Königstein (sk) – „Kommen Sie mit zur Klärung eines Sachverhalts!“, so begann nicht selten das Martyrium von Bürgern in der DDR, die ins Visier des Ministeriums für Staatssicherheit (MfS) gerieten. Inhaftiert in der Untersuchungshaftanstalt Andreasstraße 37 in Erfurt, nahm man ihnen den Namen, ersetzte ihn durch eine Nummer und misshandelte sie systematisch durch monate-, manchmal jahrelange Verhöre und auf andere perfide, psychologisch wirkende Weise.

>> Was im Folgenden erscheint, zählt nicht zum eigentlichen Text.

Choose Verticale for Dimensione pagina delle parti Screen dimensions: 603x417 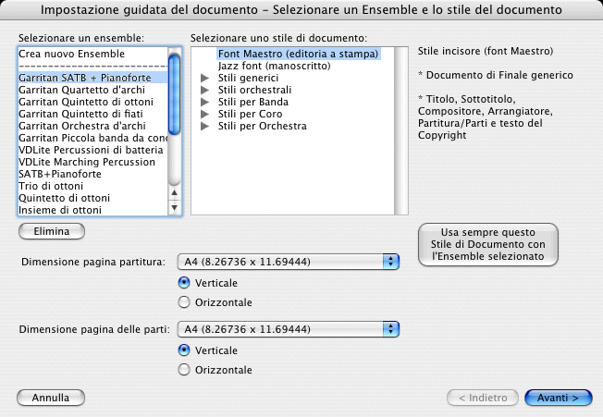point(185,350)
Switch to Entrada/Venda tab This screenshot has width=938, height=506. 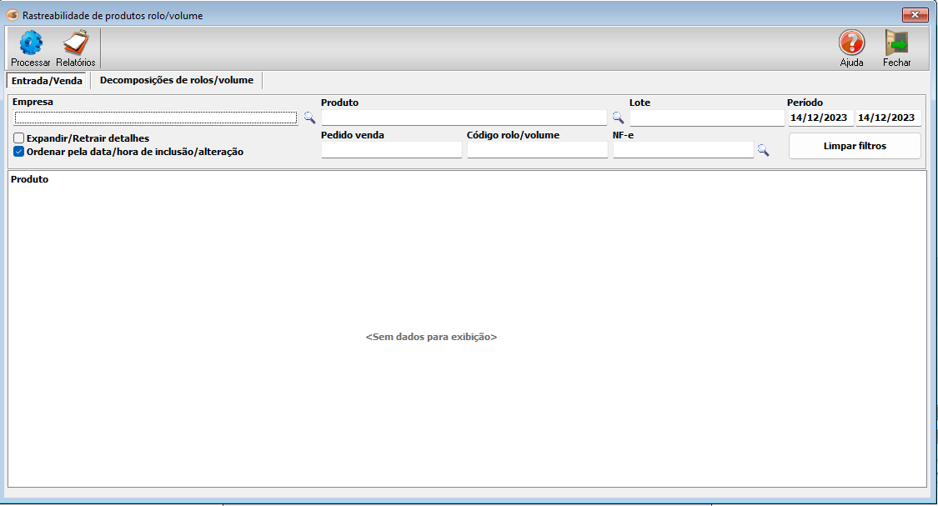pyautogui.click(x=45, y=81)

Zeitzeugenberichte dokumentieren die dortigen Erlebnisse der Häftlinge.

Wie entsteht überhaupt aus einem 1878 im deutschen Kaiserreich erbauten Gefängnisgebäude, das fünf politische Systeme als Haftanstalt und Ort der Unterdrückung Andersdenkender überdauerte, eine Erinnerungs- und Bildungsstätte mitten in der Stadt Erfurt, wollte der Verein Terra Incognita e.V. im Rahmen seines Projektes „Festung Königstein – Ort europäischer Demokratiegeschichte“ wissen und lud zur Erklärung Dr. Jochen Voit ein. Der Historiker ist seit 2012 Leiter der heutigen Gedenk- und Bildungsstätte Andreasstraße in Erfurt. Er visualisierte die Gestaltung des ehemaligen Gefängnisses und des neu gebauten Glaskubus’ und erläuterte den Zuhörern die Dauerausstellung „Haft, Diktatur, Revolution – Thüringen 1949 – 1989“, die 2013 eröffnet wurde.

Von Repression zur Revolution

Die drei Schlagworte aus dem Ausstellungstitel bezeichnen die drei Stockwerke des Gebäudes. In der zweiten Etage im ehemaligen Zellentrakt der Staatssicherheit beginnt der Rundgang durch die Gedenkstätte und endet im Erdgeschoss mit der Darstellung der politischen Umbrüche 1989/1990.

Anders als klassische Gedenkstätten und Museen basiert die „Andreasstraße“ auf einem besonders zukunftsweisenden inhaltlichen wie gestalterischen Konzept. Ohne Ausstellungskatalog, dafür mit einem Geschichtsmagazin, gefüllt mit anregenden Zeichnungen (Graphic Novels), originalen Fotografien, vertiefenden Artikeln und mit bewegenden Geschichten der Zeitzeugen, ermuntert der Ort zur Auseinandersetzung mit jüngsten deutschen Diktaturerfahrungen und verbindet zwei scheinbar gegensätzliche Themen, nämlich die Unterdrückung und die Befreiung. Denn der Ort erinnert nicht nur an die Opfer der SED-Diktatur in Stasi-U-Haft, sondern zugleich auch an die mutigen Erfurter Bürger, die am 4. 12. 1989 erstmals eine Stasi-Bezirksverwaltung besetzten, um das MfS-Aktenmaterial sicherzustellen.

Optisch im absoluten Kontrast zum neoklassizistischen Gefängnisgebäude, bietet der aus Beton und Glas konzipierte Kubus eine Projektionsfläche, in der sich die ehemalige Stasi-U-Haft in comicartigen Bildern der friedlichen Revolution widerspiegelt. „Der Kubus ist das Wahrzeichen unserer Gedenkstätte“, beschrieb Dr. Jochen Voit den als Veranstaltungsort für vielfältige Themen genutzten modernen Anbau.

Denk- und machbar auch hier?

Die Idee und konzeptionelle Umsetzung der Gedenk- und Bildungsstätte in Erfurt traf bei den Zuhörern der Veranstaltung in der Villa Borgnis auf breites Interesse. Inwiefern sich Ähnliches für Königstein – in deutlich kleinerem Rahmen – eignen würde, blieb angesichts der immensen Unterschiede zwischen beiden Städten und insbesondere der Projektförderung offen.

In erster Linie ging es den Veranstaltern vielmehr darum zu zeigen, wie andere Städte mit ihren erinnerungswürdigen Gebäuden oder Denkmälern umgehen und wie sie damit Menschen ermutigen, sich mit historischen Ereignissen auseinanderzusetzen – getreu der von Wilhelm von Humboldt erdachten und von zahlreichen Autoren präzisierten Redewendung „Wer die Vergangenheit nicht kennt, kann die Gegenwart nicht verstehen. Wer die Gegenwart nicht versteht, kann die Zukunft nicht gestalten.“

Dr. Jochen Voit, Leiter der Gedenk- und Bildungsstätte Andreasstraße in Erfurt, schilderte in der Villa Borgnis kompetent und erfrischend die Entstehung und Entwicklung des Erinnerungsortes.